Given information >>

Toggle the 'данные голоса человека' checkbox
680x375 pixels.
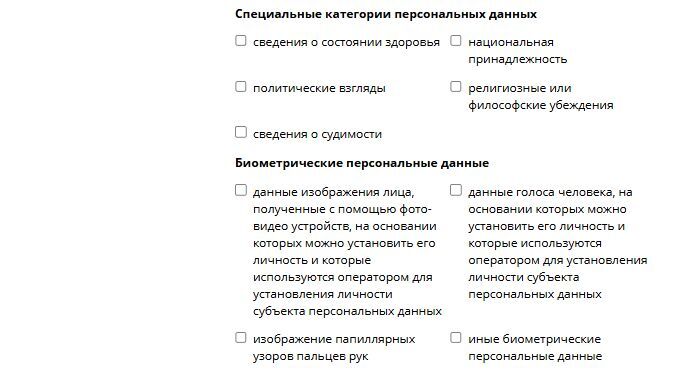[456, 190]
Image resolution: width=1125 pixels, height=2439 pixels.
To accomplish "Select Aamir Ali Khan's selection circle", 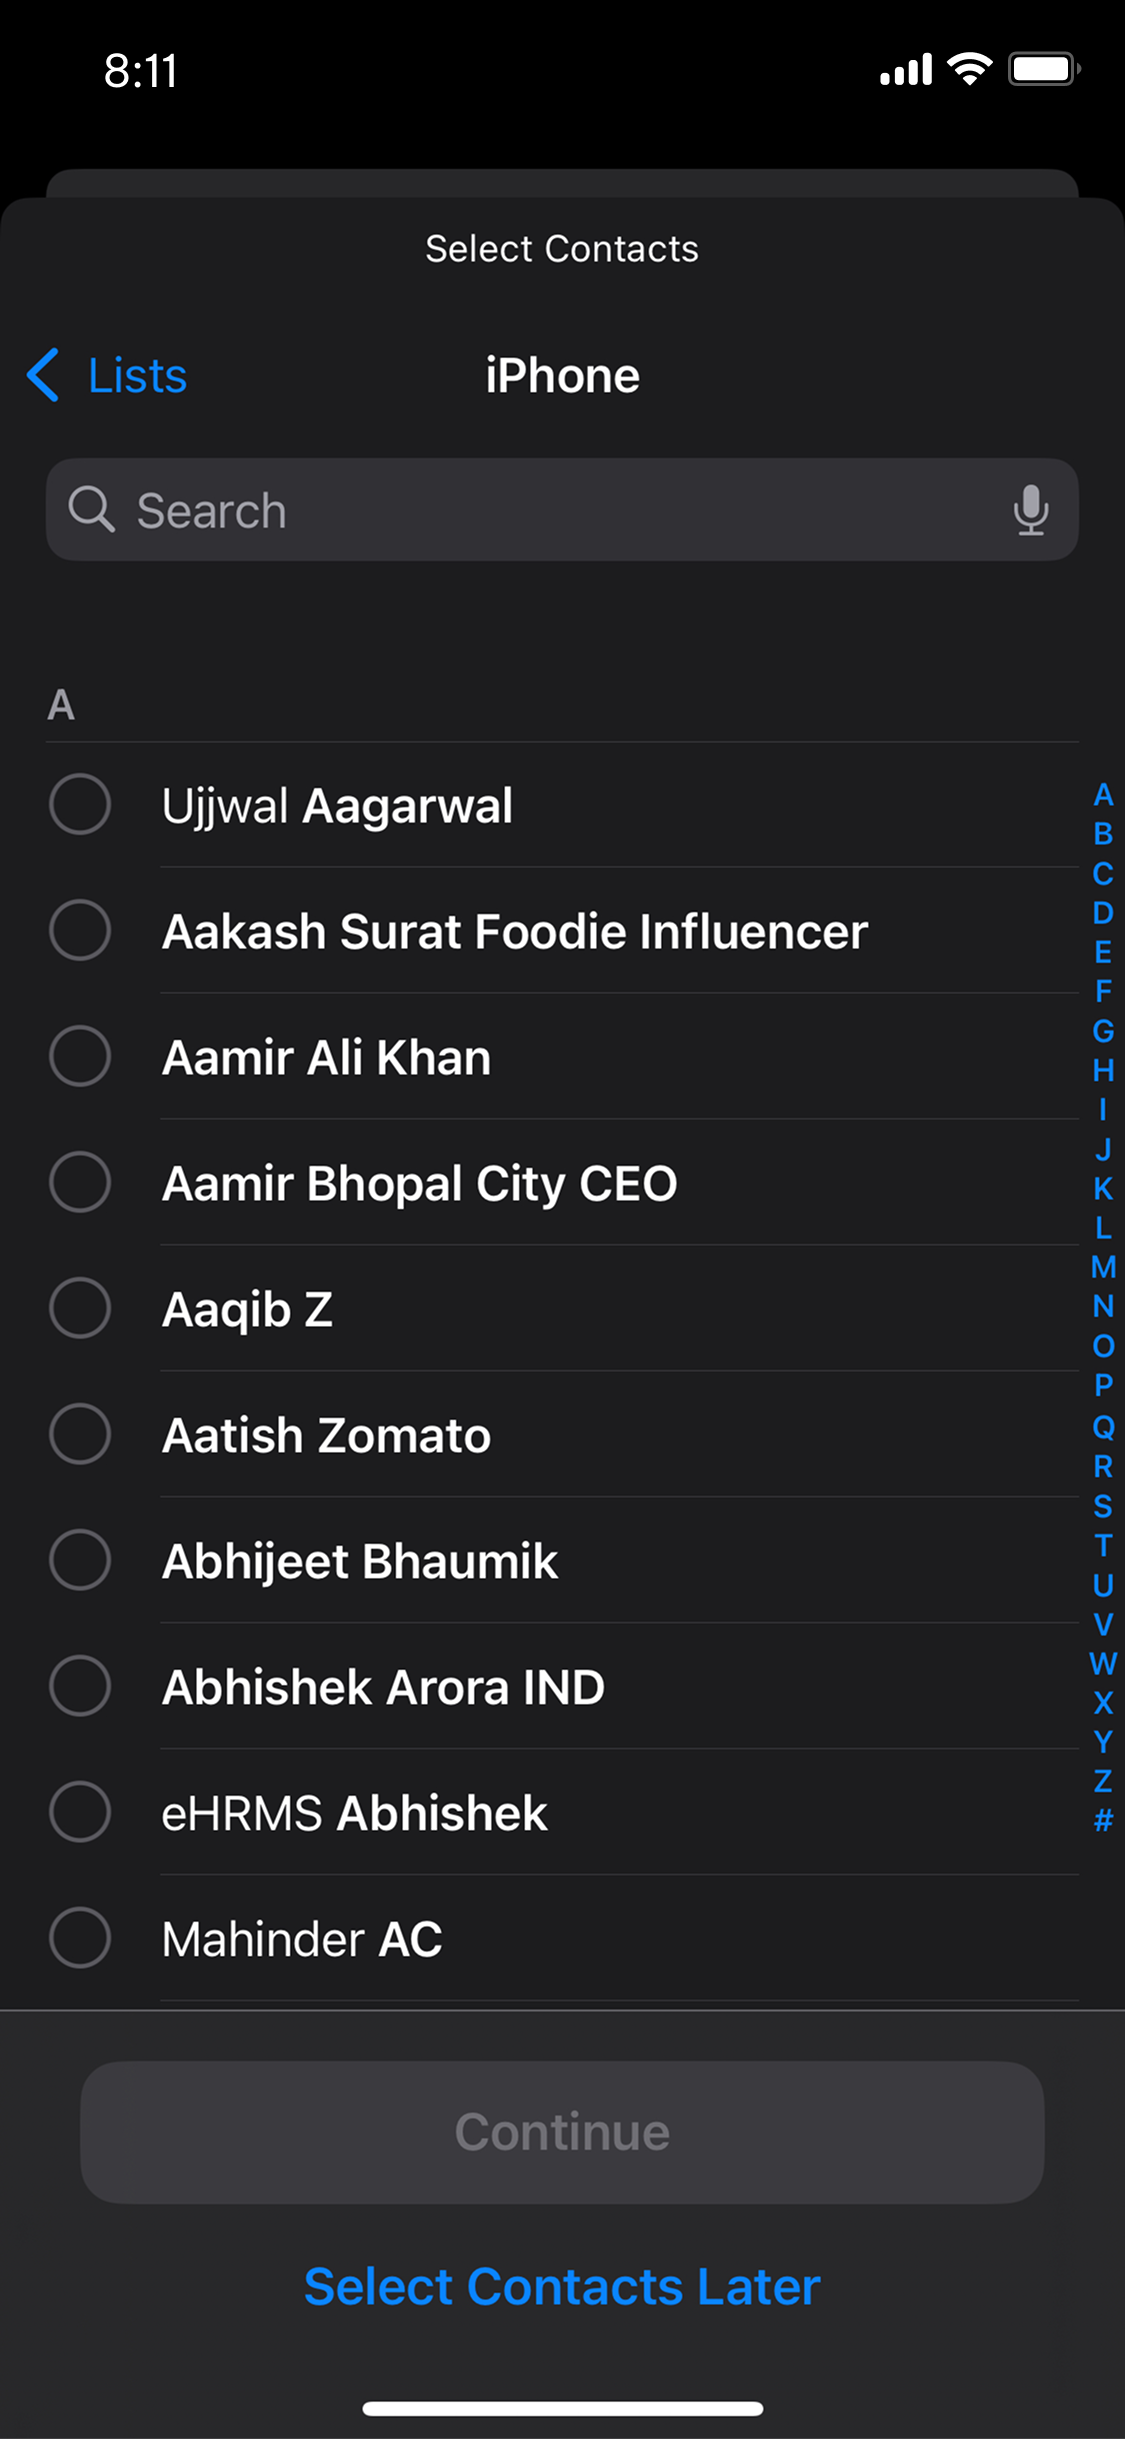I will point(80,1057).

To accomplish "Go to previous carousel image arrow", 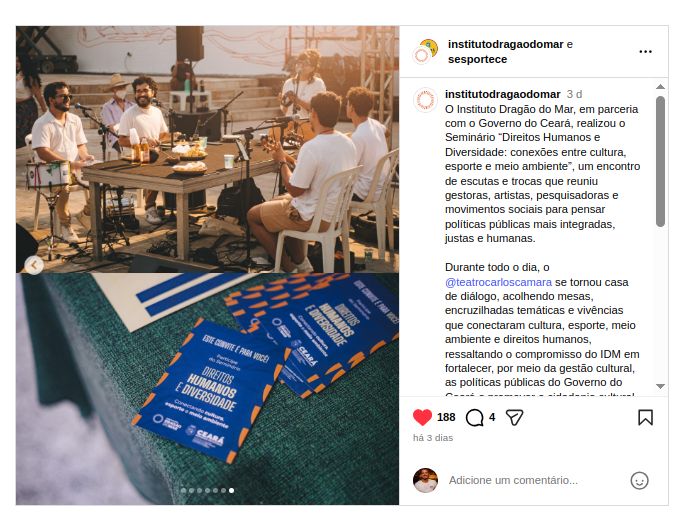I will 34,265.
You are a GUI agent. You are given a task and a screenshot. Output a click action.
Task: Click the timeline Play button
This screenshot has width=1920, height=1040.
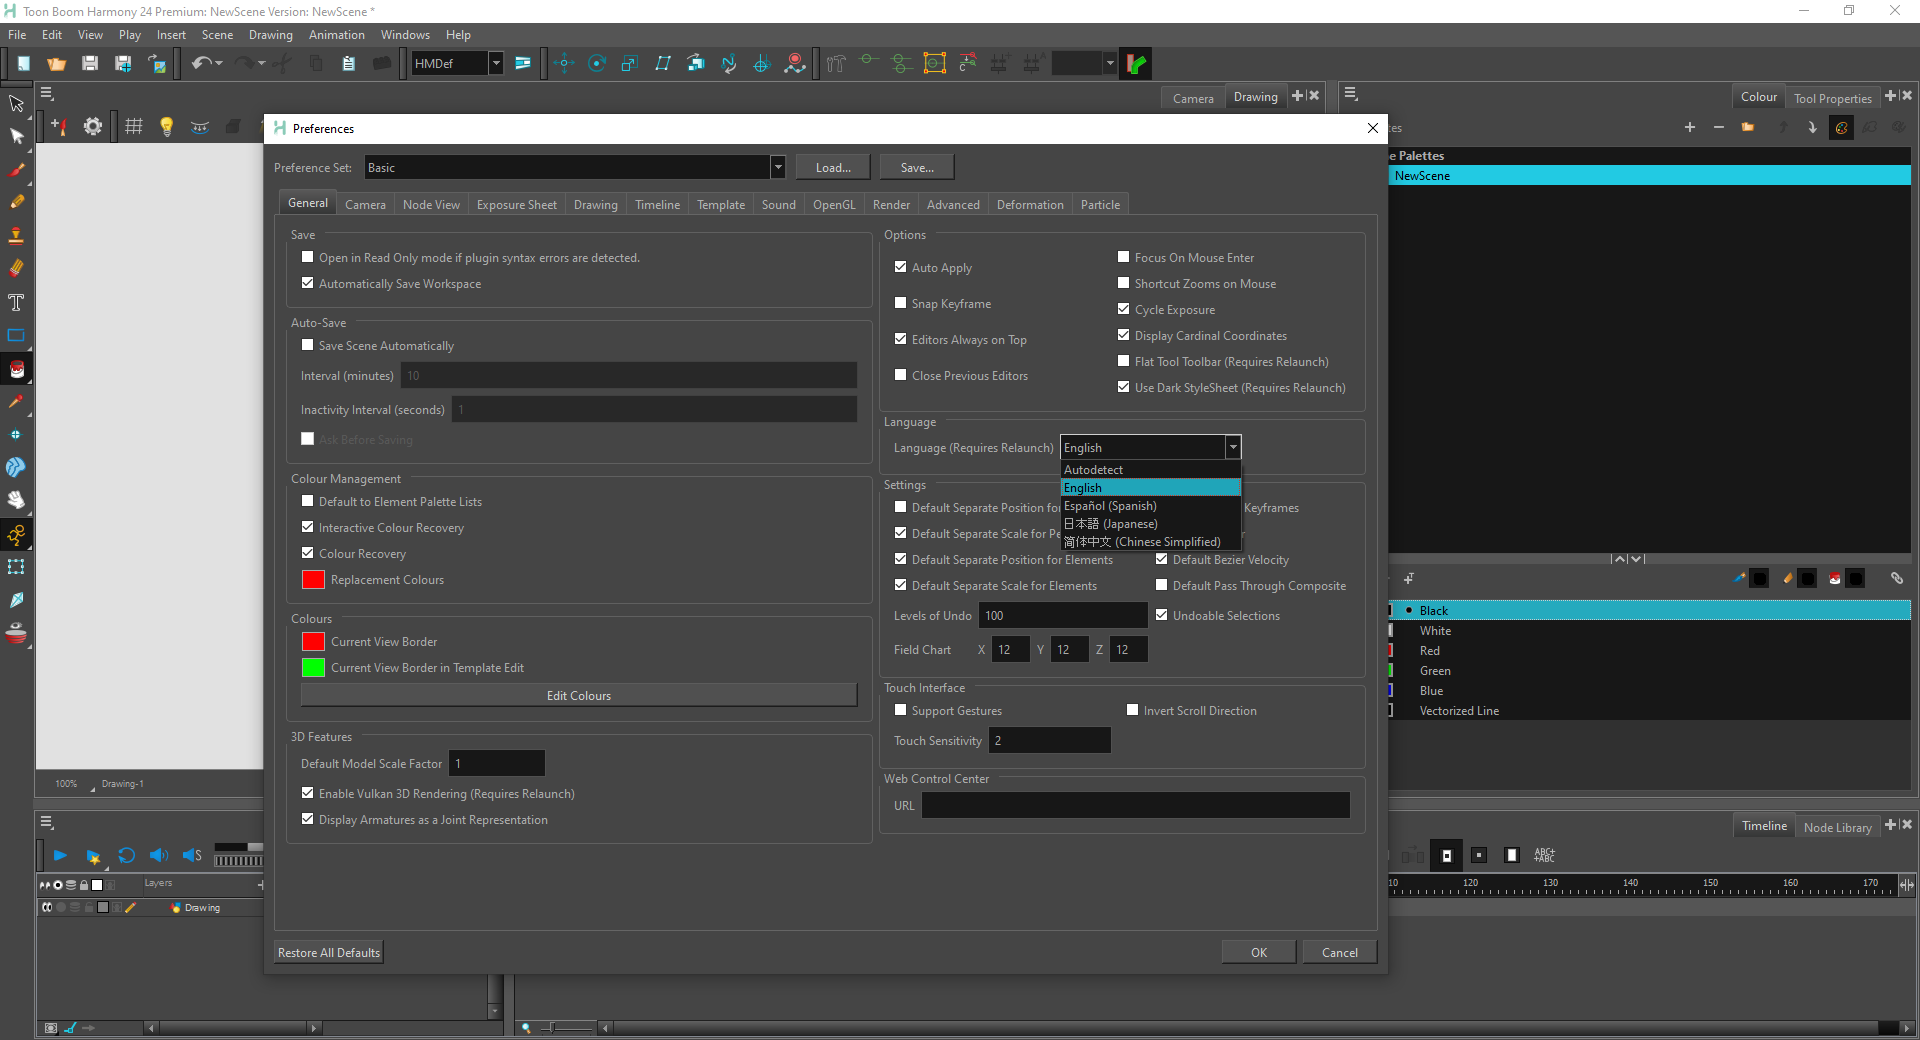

Description of the task >>
Wherever a line in the entries holds "screenshot", copy that line.

Problem solution >>
You are a GUI agent. You are given a task and a screenshot. Output a click action.
This screenshot has width=1920, height=1040.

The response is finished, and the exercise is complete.